Walk through Sydney, Brisbane or Adelaide (I can’t speak for Australia’s other host cities, Melbourne and Perth) and it is impossible to avoid the presence of the tournament. Corner shops sell merchandise, fans walk around wearing shirts, scarves and badges, irrespective of whether it is a matchday, and coffee shops have handwritten signs outside celebrating the Matildas.
Fifa has done its bit too, the fan parks a huge improvement on the 2019 offering, with numerous giant screens, seating, food stalls, activities and merchandise shops, prompting more than half a million people to pass through their gates 19 days into the 32-day tournament.
Australia also passes the most famous of litmus tests, with cab drivers extolling the virtues of Tony Gustavsson’s side, pointing out which teams are staying where and discussing the matches. That is being built on with each Matildas win, as was the case with England last year, except the starting point has felt higher, broader, more ambitious (and the push around the Euros was far from unambitious).

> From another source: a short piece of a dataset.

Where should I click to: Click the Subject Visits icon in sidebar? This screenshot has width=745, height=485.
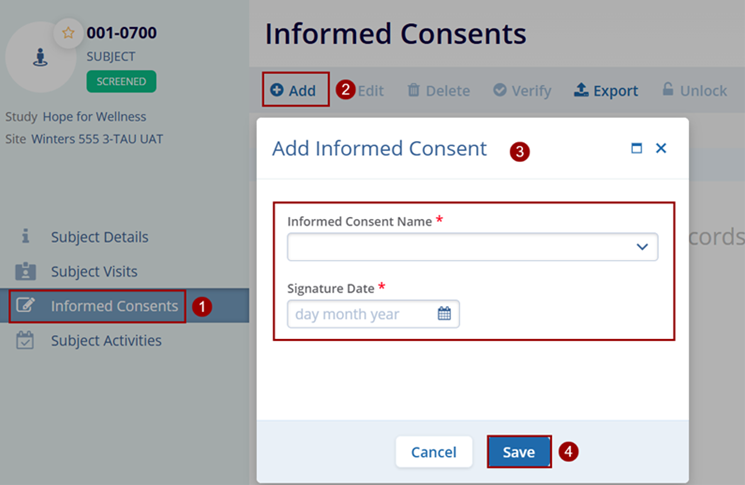26,271
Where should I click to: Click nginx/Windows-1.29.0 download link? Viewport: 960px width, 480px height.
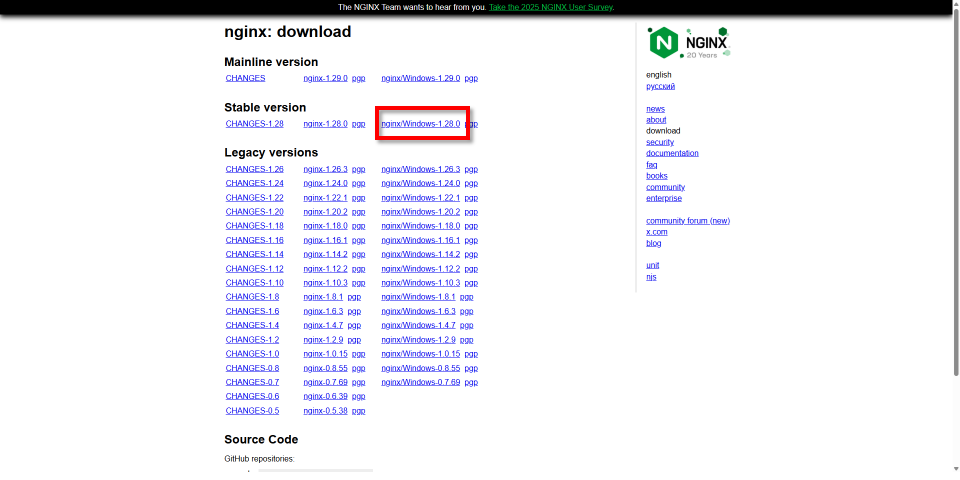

Should Australia beat England in their semi-final on Wednesday, the impact will be stratospheric. Already other sports have paused press conferences and used screens in stadiums to show the team’s penalty shootout win against France in the quarter-finals.
There was a plan to engage the public in this way. Football Australia’s chief executive, James Johnson, said as much in a recent briefing. “There’s been two parallel strategies that we’ve tried to leave at the same time and arrive at the station at the same time, if that makes sense,” he said.
“One is the World Cup strategy, and one is the Matildas strategy. The reason we try to align these is they’re interconnected. We knew when we won the bid that in order for the competition to be successful, we needed the hosting nation to fire.
“Now, when we say we needed the Matildas to fire, I don’t just mean on the pitch. I’m not saying we needed to go and win the World Cup to be successful, but we needed the Matildas to be successful off and on the pitch in order to create interest in the World Cup. That’s what you’re seeing at the moment.
“The Matildas today are the most loved sporting product in the market … We’ve done a lot of this broader building of the brand, and we think that’s directly related to the success of the tournament. People are following the Matildas, they’re following the World Cup. If the Matildas continue it’s going to be something huge, but if they hadn’t got to the back end of the tournament, we think we’d got the Australian public already on that World Cup wave.”
Perhaps it helps that there is no direct competition here in Australia, no Premier League, no sense of ownership of the game, no 1966. There are other sports, bigger sports; Australian rules football, rugby league, cricket. But in football – or soccer – terms, the Matildas have an open field to run into. The A-League and A-League Women, or even the Socceroos, are not in the same ballpark, unable to challenge the top leagues and national teams globally.
In that respect, the impact of the Matildas and the World Cup in general could surpass that of England’s Euro 2022 win, regardless of whether the co-hosts reach the final or lift a trophy.